6. Conclusions and Future Work

Biped climbing robots represent an ideal automation solution so that human workers do not need to perform high-rise truss-related routine tasks. To freely move in the truss environments, member-to-member transition is a basic and important ability for biped climbing robots.

In this paper, we presented a complete approach to compute the feasibility and corresponding operational regions for transiting from one member to another with biped climbing robots, such as Climbot. The transition analysis takes the safety, reachability, and accessibility of grips in to account. This achievement was then applied to the rapid determination of global paths as a core evaluation for the first time. Simulations successfully verified the effectiveness and efficiency of the presented analysis and algorithms. A novel contribution of this paper is the presentation of a systematic scheme to quantitatively analyze the feasibility of member-to-member transition performed with biped climbing robots. This scheme solves the operational region completely. However, the proposed transition analysis has its own limitation. Owing to the introduction of planar configuration constraints (not usually the case for robots with more than 5 DoF), the transition analysis is only applicable to robots with up to 5 DoF. Another contribution of this paper is a novel path planning algorithm to rapidly determinate feasible global routes for biped climbing robots to move in 3D complex truss environments. This path planning algorithm is greatly beneficial to all the biped climbing robots if their transition capabilities can be modeled and calculated, by outputting global guidance for subsequent planning procedures.

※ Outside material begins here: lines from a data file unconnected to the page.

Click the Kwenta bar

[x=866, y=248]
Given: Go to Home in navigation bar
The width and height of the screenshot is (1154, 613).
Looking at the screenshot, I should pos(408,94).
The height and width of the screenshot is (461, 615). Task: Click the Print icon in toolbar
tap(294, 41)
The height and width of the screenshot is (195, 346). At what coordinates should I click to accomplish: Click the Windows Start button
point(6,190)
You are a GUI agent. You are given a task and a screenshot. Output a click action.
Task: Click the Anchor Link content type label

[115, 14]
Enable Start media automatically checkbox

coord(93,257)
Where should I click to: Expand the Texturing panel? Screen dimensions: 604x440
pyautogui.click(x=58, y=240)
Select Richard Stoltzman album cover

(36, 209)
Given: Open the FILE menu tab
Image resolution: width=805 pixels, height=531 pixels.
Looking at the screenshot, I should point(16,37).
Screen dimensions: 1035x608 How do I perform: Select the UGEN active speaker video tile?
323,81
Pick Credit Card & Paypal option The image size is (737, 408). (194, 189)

In the near future, we will explore a more general idea for performing transition analysis, which will be applicable to all biped climbing robots. We also plan to propose criteria for the evaluation of the global routes’ qualities, and then develop subsequent planners to generate the entire climbing path, i.e., optimal grip sequencer and single-step motion planner. Extensive climbing experiments on various trusses will be conducted to further verify our planning algorithms.